**RECORDS FOR THE TASK**.
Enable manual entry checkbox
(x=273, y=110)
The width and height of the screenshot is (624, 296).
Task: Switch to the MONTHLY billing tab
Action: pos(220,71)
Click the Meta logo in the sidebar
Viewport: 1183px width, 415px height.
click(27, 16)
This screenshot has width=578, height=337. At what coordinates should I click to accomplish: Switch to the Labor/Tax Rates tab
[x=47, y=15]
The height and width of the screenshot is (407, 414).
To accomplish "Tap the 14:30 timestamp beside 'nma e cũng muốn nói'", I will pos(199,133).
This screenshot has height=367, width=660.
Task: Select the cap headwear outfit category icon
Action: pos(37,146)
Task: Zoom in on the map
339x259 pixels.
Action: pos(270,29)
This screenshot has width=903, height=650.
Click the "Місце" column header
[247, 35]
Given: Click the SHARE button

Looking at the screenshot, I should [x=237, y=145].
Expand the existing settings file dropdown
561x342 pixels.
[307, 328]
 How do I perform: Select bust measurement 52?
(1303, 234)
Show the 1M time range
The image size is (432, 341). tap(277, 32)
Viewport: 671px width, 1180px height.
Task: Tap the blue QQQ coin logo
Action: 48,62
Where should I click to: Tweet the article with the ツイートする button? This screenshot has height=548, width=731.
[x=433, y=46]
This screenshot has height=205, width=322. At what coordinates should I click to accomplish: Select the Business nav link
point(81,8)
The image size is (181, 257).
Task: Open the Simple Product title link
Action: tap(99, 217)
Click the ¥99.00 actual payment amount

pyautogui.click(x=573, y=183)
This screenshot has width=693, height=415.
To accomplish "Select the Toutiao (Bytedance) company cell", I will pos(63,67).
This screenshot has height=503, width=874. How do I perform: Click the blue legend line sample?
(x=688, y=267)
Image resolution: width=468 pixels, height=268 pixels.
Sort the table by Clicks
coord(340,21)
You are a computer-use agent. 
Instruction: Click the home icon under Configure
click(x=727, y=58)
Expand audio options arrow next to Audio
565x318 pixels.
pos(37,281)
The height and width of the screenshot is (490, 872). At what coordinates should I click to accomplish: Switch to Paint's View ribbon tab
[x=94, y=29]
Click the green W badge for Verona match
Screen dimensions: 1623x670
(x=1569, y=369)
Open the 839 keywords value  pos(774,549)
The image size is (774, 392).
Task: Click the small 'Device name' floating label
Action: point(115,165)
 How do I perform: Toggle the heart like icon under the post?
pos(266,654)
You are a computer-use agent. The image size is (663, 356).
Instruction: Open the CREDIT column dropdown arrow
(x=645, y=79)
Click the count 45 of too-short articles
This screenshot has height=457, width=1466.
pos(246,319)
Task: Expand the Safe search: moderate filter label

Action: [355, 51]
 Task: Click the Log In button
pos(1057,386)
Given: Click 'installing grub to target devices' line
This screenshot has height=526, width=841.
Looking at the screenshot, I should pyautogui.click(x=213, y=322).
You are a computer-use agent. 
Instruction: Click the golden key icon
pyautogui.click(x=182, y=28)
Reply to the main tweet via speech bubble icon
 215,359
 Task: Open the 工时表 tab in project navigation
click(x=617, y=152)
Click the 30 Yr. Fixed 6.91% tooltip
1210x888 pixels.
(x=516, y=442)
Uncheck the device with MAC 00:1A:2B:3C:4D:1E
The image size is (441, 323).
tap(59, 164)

**THE EXERCISE**.
Output as a JSON list of strings, one string per line and skipping blank lines, the records from the line containing "Image resolution: width=468" up to and including the line containing "pos(37,281)".

**RESULT FOR THIS EXERCISE**.
[
  "Image resolution: width=468 pixels, height=268 pixels.",
  "Sort the table by Clicks",
  "coord(340,21)",
  "You are a computer-use agent. ",
  "Instruction: Click the home icon under Configure",
  "click(x=727, y=58)",
  "Expand audio options arrow next to Audio",
  "565x318 pixels.",
  "pos(37,281)"
]